Por Las Dos Campanas – Víctor Hugo Denis
Las recientes declaraciones del presidente Javier Milei en la Bolsa de Comercio de Rosario generaron indignación entre millones de argentinos que hoy enfrentan deudas, tasas de interés asfixiantes y una situación económica cada vez más difícil.
Lejos de reconocer el impacto de las políticas económicas que han deteriorado el poder adquisitivo de trabajadores, jubilados y sectores medios, el mandatario eligió burlarse de las familias endeudadas. Con tono despectivo, atribuyó el crecimiento de la morosidad a quienes compraron televisores para ver el Mundial o realizaron apuestas deportivas, minimizando una problemática que afecta a más de seis millones de personas.
La realidad es muy distinta a la caricatura presentada por el Presidente. Miles de argentinos recurren al crédito para comprar alimentos, medicamentos, pagar alquileres, servicios básicos o simplemente llegar a fin de mes. En un contexto de salarios deteriorados, despidos, caída del consumo y tasas de financiamiento que muchos califican de usurarias, responsabilizar exclusivamente a los ciudadanos resulta una postura alejada de la realidad cotidiana.

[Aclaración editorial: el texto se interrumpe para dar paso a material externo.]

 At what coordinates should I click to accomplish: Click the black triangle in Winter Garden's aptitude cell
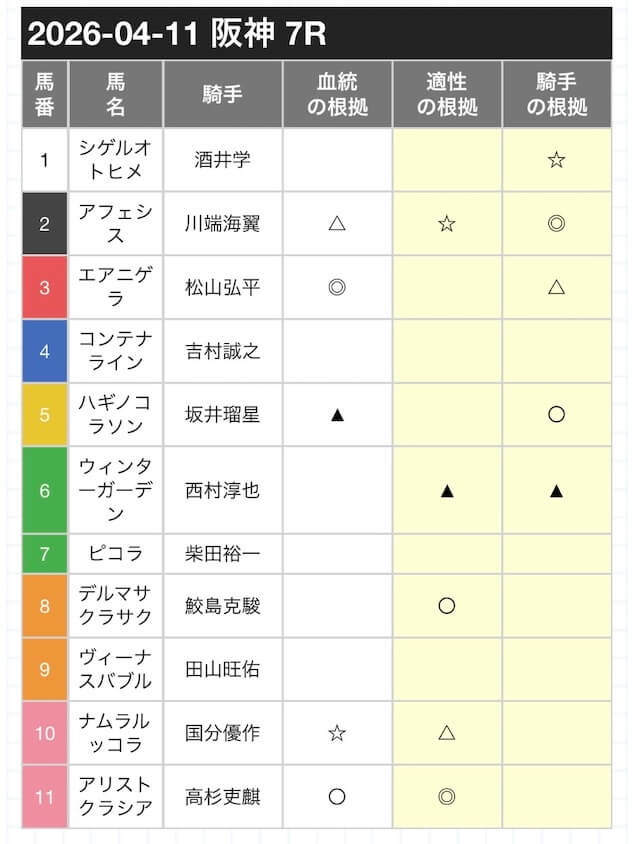click(x=447, y=491)
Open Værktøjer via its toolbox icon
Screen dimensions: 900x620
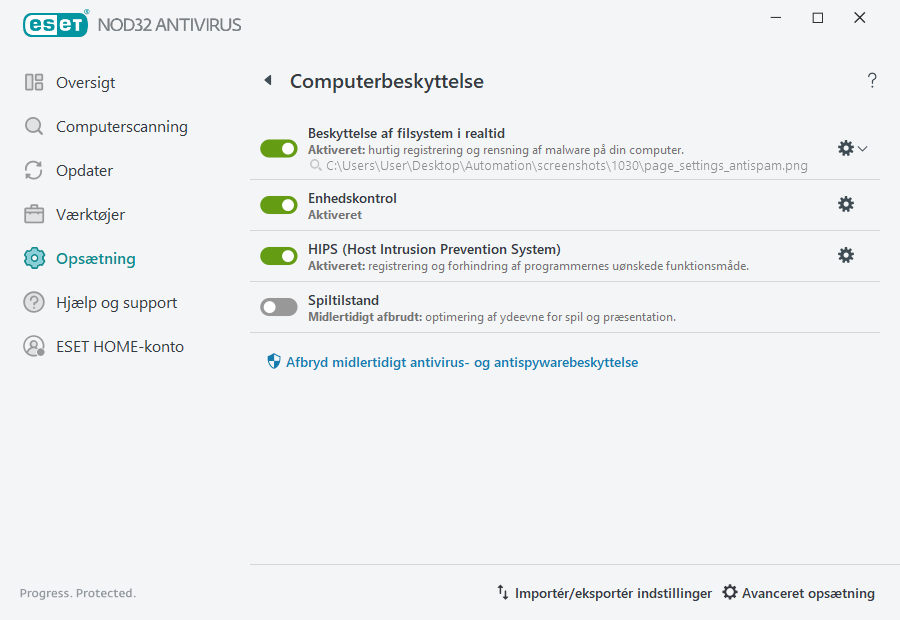coord(34,214)
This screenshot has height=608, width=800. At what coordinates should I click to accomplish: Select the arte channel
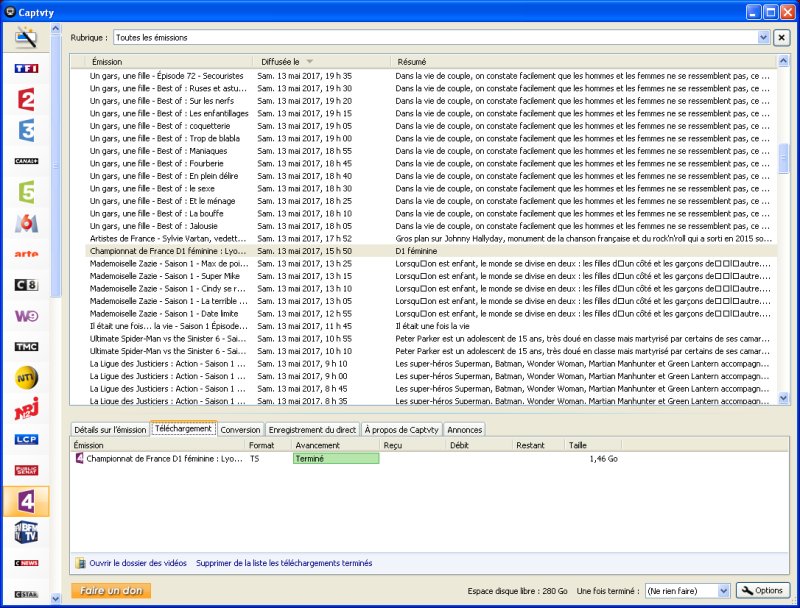(26, 254)
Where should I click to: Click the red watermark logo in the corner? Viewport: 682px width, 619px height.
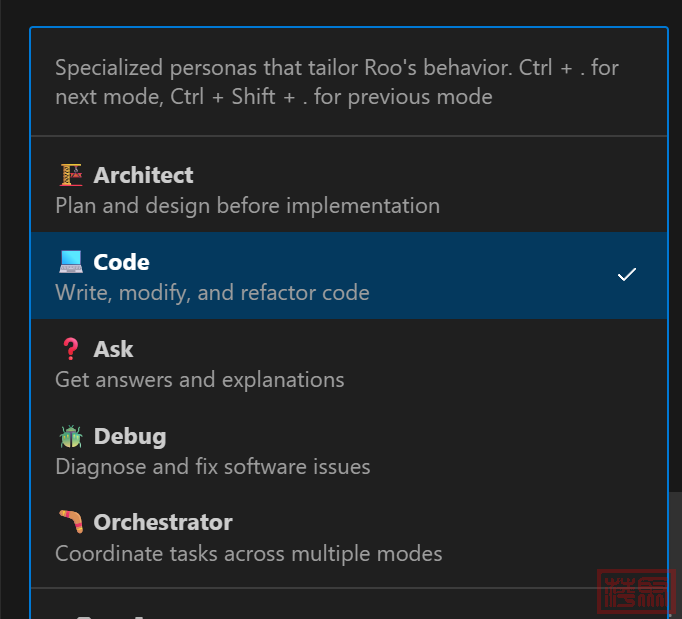click(638, 591)
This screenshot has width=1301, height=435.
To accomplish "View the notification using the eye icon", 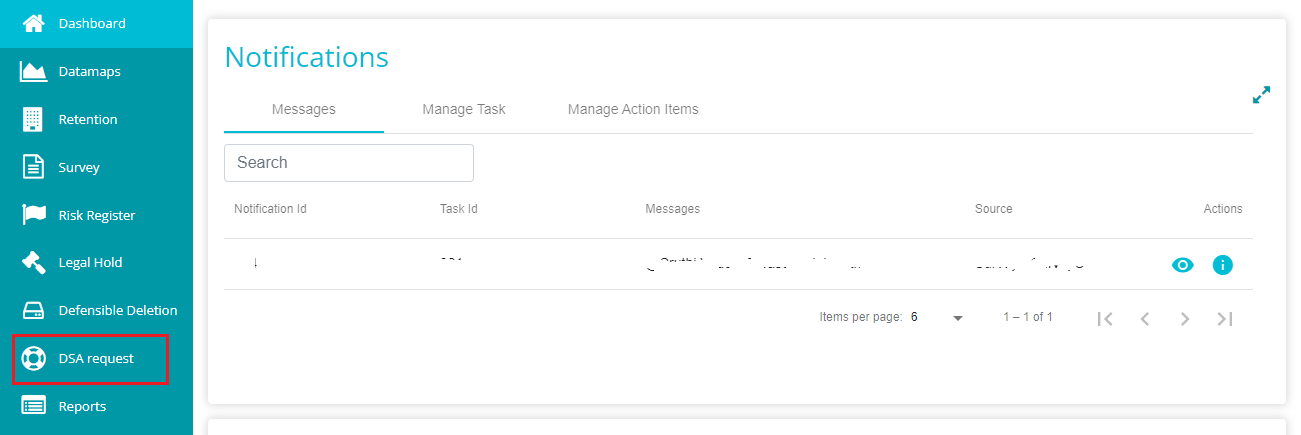I will coord(1183,265).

Más preocupante aún fue el tono utilizado por Milei, quien se mofó de la preocupación por la morosidad mientras reconocía que en algunos segmentos alcanza niveles cercanos al 50%. En lugar de analizar las causas estructurales del endeudamiento, eligió la ridiculización de quienes atraviesan dificultades económicas.
Un presidente puede defender su programa económico, pero difícilmente pueda construir soluciones cuando responde con ironías ante el sufrimiento de millones de familias. La morosidad no es un chiste ni una anécdota estadística: detrás de cada deuda hay trabajadores, jubilados, comerciantes y jóvenes que intentan sobrevivir en una Argentina cada vez más desigual.
Mientras el Gobierno celebra indicadores financieros, la realidad golpea en los hogares. Y cuando el poder se burla de quienes no llegan a fin de mes, la distancia entre los discursos oficiales y la vida de la gente se vuelve imposible de ocultar.